As a start, yes. That's because it trivially allows every
YAML document to be read into the system.
> What about an array/member-variable/String implementation?
This can't read arbitrary YAML documents. However, if
doing something like JSX, then you'd be able to round-trip
Java objects this way, which would be nice.
> What about an implementation that allows for traversing
> arbitrarily sized (or even unending) YAML streams?
That would be a future goal, requiring the "incremental" API.
> If a YAML
> scalar is somehow representing binary data (that is not a
> serialized class), wouldn't you want to deserialize this into
> a byte?
If I was forced to treat an object as a blob, I'd convert
it to byte, base64 it, and emit that together with an
accompanying class name.
> What do you think of allowing many different serialization options?
I don't think there are that many, actually. String, Vector
and Hash have a natural (de)serialization. So that's the
first thing. Next we can layer a (de)serialization mechanism
on top of that - ideally interacting with Java's (JSX-like).
That's all there's to it, really.
> >... Think of classes such as 'Date' - I doubt Perl
> >would like it to
> >be called java.lang.Date, right?
> Hmmm. How far do you take this? I'm all for it, but I see
> YAML-schema creeping in.
The way I see it, every application has its vocabulary of
types, formats, valid YAML elements, valid YAML structure,
etc. Call this "schema" for lack of a better word. It is
spread around the application in various ways. The fact
we haven't created a "YAML-Schema" spec doesn't change this
The mapping from class-in-YAML-document to class-in-native-code
is definitely a part of the application's "schema". If/when
we should formalize "schemas", this will be an issue, yes.
> >A much simpler way would be to avoid the serialization
> >mechanism and instead
> >require some sort of a YAML specific interface from the
> >classes [...]
> I like it! I think we ought to do registered
> serializers/deserializers initially, if only because it gives
> us all the functionality without giving us all the headache.

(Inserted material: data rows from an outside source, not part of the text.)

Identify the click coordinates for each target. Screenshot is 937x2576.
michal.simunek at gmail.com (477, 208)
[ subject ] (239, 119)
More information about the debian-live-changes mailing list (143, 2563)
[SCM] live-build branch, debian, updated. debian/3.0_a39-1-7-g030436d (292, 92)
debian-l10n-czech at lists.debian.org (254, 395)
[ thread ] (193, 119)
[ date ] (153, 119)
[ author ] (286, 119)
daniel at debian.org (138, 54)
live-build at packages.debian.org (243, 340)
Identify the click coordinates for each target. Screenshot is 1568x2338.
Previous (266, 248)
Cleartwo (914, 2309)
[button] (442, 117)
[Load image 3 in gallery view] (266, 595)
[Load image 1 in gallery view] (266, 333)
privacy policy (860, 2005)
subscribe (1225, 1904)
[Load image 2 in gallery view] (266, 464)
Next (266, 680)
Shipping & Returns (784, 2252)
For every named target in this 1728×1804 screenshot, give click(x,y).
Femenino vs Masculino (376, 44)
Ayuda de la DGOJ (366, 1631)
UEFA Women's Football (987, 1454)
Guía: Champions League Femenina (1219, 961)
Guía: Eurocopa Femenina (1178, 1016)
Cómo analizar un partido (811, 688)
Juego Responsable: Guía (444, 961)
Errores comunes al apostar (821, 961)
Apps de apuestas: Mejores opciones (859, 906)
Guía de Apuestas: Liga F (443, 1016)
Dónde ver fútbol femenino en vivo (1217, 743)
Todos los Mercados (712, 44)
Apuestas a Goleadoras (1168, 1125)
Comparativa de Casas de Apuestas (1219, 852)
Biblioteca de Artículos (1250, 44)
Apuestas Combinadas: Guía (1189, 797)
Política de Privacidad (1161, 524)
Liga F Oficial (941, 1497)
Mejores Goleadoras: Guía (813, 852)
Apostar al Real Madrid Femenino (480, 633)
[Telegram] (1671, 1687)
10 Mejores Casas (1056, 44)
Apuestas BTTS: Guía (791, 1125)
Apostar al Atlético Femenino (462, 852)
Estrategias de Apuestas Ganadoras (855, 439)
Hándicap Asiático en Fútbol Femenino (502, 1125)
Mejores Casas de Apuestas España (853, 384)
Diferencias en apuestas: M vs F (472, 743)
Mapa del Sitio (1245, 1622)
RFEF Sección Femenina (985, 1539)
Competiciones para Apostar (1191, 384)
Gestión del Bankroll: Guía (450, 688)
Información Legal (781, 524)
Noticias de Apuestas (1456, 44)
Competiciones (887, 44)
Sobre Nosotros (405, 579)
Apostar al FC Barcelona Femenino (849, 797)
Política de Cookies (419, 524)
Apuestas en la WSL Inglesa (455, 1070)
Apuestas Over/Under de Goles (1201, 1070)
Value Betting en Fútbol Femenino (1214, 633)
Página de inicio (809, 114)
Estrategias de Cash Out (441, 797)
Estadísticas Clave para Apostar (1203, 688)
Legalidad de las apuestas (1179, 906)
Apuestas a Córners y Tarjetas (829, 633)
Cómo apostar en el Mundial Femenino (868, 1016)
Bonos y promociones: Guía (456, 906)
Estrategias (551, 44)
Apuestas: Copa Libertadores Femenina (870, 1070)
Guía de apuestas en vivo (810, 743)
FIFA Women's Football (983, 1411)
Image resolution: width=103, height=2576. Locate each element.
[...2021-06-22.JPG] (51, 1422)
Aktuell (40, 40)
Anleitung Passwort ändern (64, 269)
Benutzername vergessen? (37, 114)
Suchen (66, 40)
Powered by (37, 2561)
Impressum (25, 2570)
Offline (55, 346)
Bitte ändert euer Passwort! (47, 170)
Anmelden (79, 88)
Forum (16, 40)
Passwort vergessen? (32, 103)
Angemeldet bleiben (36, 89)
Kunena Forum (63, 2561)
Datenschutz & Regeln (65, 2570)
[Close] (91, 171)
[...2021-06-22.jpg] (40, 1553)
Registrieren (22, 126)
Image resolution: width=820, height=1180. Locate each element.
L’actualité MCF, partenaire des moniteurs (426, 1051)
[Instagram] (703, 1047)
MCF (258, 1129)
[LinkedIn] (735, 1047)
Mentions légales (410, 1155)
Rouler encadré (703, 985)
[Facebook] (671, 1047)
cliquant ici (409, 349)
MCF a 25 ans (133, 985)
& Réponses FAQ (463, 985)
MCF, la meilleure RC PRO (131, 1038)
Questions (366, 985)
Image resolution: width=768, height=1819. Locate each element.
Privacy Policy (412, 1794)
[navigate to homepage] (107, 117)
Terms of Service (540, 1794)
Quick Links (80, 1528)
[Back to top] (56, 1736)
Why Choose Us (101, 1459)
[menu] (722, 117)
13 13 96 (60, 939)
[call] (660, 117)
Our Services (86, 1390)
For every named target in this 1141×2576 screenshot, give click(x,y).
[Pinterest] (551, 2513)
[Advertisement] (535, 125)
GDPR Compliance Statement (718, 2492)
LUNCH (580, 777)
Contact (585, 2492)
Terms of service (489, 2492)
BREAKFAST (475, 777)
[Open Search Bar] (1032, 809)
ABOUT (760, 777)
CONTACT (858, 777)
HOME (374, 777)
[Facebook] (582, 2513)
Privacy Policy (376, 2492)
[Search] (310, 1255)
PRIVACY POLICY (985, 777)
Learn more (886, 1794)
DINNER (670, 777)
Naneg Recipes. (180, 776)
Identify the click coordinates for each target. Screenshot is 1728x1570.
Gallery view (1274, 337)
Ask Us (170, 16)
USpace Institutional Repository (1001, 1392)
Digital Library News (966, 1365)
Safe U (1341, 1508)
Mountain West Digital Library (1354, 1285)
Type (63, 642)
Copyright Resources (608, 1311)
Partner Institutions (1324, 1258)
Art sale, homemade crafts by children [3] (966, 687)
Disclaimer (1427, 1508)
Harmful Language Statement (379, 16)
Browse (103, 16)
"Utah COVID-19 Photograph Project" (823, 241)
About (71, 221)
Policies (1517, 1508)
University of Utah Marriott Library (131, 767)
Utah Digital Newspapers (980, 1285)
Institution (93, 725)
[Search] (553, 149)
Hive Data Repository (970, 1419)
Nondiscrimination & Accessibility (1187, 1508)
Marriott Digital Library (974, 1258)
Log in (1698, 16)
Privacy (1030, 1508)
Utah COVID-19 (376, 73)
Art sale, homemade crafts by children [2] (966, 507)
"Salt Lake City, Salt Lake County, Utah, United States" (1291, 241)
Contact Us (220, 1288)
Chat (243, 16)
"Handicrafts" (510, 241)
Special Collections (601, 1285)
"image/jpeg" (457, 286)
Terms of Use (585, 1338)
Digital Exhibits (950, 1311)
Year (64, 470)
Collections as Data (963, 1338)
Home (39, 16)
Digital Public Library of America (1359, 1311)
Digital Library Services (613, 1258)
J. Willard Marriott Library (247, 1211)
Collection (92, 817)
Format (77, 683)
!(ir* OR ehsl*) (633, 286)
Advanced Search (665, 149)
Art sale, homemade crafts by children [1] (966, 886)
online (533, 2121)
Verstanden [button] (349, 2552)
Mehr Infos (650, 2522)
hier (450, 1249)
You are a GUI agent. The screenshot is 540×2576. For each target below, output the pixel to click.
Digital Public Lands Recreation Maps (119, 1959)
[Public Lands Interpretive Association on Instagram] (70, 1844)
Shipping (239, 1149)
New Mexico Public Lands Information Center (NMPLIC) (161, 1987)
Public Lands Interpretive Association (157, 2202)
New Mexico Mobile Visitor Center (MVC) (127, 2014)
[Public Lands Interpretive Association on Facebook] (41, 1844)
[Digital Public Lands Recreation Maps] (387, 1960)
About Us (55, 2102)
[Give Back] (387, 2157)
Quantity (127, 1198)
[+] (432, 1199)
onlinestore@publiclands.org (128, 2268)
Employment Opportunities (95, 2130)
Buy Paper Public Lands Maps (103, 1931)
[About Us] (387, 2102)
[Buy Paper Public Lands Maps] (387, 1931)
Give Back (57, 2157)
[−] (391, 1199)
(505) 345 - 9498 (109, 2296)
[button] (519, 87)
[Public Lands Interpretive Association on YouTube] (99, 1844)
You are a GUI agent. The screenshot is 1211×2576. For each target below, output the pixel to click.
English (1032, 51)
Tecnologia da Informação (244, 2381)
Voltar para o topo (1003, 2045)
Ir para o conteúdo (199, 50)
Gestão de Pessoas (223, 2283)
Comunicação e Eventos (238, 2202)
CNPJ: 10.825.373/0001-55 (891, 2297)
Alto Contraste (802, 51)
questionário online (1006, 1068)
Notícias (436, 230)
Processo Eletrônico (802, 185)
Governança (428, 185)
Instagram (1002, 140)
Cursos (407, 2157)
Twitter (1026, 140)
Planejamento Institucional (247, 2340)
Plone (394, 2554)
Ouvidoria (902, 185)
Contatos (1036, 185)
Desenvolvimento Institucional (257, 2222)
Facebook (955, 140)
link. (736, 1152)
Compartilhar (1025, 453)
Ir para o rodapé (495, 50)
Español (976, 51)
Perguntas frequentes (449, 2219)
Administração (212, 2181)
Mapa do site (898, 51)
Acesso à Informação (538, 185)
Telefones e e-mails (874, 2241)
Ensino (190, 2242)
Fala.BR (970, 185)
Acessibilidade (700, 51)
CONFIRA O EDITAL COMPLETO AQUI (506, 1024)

Yes, but interacting with the Java serialization is so
much more powerful and elegant :-) and more work :-(
> I think it's safe to finalize version 1 if there's enough
> implementation experience for everything in version 1. I
> don't think we want to finalize anything before we have
> proven implementations. We could make that another lesson
> learned from the W3C. I know work is already underway in
> other languages, so there's no need to wait for the Java.
If you are hinting at the serialization issue, then note
Brian is working on YAML.pm and he's definitely going
to include serialization in there! He wants to be able
to round trip arbitrary perl data - which also means
he'll be using references (for graphs). So there's
nothing in the spec which isn't going to be implemented.